Data supplied Block Start

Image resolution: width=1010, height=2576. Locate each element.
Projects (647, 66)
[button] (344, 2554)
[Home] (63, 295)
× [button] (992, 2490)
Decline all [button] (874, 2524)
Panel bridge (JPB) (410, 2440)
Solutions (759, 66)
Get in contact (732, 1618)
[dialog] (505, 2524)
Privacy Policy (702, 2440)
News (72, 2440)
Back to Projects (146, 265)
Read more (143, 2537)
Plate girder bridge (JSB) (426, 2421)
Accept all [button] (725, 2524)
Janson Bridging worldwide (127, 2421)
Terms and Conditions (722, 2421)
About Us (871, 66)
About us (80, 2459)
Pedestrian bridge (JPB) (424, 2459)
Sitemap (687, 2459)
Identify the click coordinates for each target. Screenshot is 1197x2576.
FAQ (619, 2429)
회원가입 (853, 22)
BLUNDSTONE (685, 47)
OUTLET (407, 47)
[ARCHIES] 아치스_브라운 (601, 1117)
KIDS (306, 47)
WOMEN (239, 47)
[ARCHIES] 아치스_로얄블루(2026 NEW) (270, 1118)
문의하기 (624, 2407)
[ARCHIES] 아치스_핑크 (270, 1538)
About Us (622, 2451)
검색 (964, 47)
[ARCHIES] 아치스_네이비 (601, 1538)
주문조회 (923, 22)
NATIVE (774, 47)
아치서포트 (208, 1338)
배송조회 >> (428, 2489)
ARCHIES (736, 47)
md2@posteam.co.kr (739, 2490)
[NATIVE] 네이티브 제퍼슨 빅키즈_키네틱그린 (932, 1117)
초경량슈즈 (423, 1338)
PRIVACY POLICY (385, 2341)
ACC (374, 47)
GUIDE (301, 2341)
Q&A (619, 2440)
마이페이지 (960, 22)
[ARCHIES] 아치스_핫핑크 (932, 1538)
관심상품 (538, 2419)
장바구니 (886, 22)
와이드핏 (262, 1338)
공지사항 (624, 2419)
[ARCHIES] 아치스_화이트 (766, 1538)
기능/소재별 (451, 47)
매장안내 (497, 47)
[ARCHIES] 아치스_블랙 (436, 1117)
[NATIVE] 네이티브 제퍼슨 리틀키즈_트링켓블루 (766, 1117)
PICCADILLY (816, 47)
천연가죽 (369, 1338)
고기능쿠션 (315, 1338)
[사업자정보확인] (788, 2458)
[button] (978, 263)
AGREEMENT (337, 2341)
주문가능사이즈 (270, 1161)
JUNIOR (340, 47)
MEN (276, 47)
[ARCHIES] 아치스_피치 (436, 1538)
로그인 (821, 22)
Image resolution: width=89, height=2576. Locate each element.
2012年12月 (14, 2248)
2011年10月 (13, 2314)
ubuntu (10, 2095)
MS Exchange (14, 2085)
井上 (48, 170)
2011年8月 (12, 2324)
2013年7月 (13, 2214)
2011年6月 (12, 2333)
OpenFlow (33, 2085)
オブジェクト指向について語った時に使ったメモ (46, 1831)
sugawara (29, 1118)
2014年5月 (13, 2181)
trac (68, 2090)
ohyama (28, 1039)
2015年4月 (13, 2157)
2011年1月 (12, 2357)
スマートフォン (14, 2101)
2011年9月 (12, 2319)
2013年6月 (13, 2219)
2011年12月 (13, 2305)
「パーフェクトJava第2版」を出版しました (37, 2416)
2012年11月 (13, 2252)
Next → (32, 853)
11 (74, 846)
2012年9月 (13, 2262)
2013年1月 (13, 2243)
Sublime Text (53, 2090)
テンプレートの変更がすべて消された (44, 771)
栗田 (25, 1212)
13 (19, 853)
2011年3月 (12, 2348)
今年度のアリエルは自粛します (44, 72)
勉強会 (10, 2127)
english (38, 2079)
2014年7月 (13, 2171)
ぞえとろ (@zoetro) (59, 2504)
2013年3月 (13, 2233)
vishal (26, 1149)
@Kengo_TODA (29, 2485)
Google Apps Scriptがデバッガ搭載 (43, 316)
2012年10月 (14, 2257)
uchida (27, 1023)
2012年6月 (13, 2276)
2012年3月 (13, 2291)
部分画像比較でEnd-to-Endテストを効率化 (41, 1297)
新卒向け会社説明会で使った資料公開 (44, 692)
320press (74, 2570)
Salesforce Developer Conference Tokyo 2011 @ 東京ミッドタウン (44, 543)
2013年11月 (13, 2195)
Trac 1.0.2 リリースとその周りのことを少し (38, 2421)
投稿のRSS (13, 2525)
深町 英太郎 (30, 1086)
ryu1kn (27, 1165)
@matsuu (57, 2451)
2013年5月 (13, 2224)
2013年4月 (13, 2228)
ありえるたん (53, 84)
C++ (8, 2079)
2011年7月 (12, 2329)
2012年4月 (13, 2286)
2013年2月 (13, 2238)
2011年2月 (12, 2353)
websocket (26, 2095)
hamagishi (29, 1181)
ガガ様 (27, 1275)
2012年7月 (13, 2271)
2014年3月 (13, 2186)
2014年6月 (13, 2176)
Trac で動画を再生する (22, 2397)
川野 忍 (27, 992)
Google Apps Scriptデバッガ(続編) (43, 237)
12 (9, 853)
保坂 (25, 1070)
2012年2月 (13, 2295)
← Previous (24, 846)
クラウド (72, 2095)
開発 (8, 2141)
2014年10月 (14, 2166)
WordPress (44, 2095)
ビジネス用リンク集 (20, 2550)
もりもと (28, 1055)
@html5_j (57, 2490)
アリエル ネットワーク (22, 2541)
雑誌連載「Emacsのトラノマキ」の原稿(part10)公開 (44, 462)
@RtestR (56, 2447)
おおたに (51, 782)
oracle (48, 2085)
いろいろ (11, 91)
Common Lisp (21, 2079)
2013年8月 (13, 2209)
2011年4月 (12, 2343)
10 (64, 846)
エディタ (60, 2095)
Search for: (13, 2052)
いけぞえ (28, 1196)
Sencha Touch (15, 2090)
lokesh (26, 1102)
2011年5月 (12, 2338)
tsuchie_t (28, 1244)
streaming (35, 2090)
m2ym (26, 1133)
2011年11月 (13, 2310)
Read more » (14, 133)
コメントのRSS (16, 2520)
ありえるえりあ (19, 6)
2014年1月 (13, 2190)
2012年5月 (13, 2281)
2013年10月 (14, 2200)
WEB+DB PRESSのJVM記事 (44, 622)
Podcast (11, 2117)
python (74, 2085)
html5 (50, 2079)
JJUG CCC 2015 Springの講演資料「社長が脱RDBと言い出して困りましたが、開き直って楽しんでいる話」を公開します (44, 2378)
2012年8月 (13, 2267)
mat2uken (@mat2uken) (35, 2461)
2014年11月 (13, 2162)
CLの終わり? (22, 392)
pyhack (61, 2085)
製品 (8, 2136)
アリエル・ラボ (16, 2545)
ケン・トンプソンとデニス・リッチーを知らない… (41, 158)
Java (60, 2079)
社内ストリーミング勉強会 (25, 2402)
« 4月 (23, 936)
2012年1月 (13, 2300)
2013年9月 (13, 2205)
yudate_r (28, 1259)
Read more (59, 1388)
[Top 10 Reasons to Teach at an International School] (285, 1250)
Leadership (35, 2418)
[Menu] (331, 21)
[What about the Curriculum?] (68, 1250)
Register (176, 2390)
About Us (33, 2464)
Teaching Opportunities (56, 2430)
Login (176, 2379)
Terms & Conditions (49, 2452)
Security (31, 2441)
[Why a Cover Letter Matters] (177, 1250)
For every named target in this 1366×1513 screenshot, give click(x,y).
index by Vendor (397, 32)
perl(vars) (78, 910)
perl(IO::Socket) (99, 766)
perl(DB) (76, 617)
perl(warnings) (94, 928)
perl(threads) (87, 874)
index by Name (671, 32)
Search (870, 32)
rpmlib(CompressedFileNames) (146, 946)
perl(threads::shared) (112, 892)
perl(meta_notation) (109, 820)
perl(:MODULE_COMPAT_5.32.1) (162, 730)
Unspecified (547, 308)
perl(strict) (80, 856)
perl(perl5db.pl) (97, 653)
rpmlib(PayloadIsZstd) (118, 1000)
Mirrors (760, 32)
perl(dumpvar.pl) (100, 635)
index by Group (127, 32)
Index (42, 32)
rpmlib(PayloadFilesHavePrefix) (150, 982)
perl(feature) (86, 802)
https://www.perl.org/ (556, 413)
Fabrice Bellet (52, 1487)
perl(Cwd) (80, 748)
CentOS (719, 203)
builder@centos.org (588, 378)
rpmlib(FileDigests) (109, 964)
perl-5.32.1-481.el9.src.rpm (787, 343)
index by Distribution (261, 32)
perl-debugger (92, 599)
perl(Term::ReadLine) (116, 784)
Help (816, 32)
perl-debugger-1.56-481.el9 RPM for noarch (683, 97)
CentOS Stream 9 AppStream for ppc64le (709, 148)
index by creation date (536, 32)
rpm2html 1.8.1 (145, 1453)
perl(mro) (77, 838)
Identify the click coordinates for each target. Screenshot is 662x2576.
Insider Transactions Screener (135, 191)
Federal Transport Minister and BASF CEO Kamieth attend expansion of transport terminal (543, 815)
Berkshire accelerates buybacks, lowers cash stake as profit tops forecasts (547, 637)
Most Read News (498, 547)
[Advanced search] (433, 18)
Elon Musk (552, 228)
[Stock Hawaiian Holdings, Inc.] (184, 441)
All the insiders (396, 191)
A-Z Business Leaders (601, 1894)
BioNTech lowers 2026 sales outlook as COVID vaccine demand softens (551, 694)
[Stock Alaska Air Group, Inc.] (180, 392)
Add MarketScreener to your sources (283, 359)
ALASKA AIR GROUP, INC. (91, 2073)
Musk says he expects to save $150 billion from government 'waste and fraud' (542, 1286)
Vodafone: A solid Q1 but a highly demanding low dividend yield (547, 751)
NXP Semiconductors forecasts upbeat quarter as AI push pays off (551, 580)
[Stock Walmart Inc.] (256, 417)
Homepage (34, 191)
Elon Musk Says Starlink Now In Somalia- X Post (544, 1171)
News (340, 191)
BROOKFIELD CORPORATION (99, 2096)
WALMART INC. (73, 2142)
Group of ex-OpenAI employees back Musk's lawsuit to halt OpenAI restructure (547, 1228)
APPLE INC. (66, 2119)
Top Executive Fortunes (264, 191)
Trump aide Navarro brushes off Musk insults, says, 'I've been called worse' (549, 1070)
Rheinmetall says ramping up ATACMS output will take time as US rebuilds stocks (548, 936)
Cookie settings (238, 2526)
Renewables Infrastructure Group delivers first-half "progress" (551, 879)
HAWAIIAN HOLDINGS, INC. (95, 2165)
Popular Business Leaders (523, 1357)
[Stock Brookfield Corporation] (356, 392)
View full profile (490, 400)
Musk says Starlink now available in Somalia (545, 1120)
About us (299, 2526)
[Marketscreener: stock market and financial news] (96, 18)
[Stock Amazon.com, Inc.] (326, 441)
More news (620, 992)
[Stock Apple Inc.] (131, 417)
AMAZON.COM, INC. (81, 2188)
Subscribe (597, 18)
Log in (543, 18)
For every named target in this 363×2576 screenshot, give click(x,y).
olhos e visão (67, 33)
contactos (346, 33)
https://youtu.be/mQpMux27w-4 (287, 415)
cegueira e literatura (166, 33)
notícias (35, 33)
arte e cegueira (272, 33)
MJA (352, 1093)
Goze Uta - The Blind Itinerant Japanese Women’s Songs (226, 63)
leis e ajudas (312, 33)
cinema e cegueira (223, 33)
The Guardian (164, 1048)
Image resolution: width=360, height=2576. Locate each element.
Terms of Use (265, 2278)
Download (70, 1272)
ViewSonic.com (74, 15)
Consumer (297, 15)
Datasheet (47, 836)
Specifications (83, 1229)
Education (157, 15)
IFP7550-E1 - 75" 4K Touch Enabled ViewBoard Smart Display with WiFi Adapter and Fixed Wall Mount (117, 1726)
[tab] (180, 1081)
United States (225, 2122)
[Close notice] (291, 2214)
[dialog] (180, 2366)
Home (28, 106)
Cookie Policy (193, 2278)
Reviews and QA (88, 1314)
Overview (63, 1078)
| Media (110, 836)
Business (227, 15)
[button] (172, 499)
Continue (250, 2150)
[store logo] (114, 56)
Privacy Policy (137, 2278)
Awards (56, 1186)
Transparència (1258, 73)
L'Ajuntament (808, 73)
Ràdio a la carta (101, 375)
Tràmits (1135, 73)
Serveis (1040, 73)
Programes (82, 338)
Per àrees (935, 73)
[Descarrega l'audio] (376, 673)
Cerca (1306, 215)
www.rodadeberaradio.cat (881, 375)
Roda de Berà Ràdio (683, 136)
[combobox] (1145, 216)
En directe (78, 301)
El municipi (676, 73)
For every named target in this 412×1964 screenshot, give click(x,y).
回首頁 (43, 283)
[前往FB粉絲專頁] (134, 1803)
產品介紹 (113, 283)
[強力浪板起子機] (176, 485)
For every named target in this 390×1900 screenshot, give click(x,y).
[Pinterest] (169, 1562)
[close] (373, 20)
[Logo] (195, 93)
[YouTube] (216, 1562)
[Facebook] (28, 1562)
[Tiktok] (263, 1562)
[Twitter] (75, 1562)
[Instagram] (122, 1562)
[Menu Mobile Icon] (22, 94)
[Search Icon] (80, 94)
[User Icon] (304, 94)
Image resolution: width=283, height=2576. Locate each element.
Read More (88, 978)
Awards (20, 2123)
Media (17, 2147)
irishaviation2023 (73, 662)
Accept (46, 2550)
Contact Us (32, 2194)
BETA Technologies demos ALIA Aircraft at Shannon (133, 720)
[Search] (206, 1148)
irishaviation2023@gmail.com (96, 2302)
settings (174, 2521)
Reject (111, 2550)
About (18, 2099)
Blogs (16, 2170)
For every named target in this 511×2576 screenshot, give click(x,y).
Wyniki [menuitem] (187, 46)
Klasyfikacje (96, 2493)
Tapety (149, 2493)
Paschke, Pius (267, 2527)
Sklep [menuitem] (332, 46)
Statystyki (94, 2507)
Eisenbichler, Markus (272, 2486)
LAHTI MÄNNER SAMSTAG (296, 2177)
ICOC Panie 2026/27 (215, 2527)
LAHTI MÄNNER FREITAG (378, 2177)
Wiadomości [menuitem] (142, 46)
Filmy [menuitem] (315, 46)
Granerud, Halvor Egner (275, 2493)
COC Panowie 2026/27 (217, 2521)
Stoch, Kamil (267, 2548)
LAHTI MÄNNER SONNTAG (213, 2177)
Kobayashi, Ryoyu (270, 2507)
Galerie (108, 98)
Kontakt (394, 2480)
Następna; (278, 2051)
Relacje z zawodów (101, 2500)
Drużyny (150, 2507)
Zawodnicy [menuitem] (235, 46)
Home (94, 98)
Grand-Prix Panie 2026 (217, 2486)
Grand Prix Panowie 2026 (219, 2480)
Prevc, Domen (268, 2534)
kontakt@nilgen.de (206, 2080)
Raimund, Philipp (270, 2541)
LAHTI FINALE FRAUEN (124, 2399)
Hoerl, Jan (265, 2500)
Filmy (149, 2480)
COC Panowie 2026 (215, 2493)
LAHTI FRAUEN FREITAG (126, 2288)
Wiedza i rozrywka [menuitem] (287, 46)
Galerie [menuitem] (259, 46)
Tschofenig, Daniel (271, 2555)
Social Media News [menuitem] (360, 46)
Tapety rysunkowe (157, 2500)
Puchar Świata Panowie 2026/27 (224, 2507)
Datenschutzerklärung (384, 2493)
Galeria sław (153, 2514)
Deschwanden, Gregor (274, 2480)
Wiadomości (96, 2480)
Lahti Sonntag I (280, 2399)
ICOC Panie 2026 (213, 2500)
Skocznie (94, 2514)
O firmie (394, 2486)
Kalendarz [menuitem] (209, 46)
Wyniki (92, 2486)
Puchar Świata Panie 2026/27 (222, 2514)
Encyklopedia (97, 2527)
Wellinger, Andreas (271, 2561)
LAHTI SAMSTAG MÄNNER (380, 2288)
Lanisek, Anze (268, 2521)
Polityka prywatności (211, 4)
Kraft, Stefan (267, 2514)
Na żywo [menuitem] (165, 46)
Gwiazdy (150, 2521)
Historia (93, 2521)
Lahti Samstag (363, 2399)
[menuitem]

Data supplied Block End

● **Exercise description**: In the records above, find the line containing "문의하기 (624, 2407)" and restate word for word every line from the first through that one.

● **Response for this exercise**:
Image resolution: width=1010, height=2576. Locate each element.
Projects (647, 66)
[button] (344, 2554)
[Home] (63, 295)
× [button] (992, 2490)
Decline all [button] (874, 2524)
Panel bridge (JPB) (410, 2440)
Solutions (759, 66)
Get in contact (732, 1618)
[dialog] (505, 2524)
Privacy Policy (702, 2440)
News (72, 2440)
Back to Projects (146, 265)
Read more (143, 2537)
Plate girder bridge (JSB) (426, 2421)
Accept all [button] (725, 2524)
Janson Bridging worldwide (127, 2421)
Terms and Conditions (722, 2421)
About Us (871, 66)
About us (80, 2459)
Pedestrian bridge (JPB) (424, 2459)
Sitemap (687, 2459)
Identify the click coordinates for each target. Screenshot is 1197x2576.
FAQ (619, 2429)
회원가입 (853, 22)
BLUNDSTONE (685, 47)
OUTLET (407, 47)
[ARCHIES] 아치스_브라운 (601, 1117)
KIDS (306, 47)
WOMEN (239, 47)
[ARCHIES] 아치스_로얄블루(2026 NEW) (270, 1118)
문의하기 (624, 2407)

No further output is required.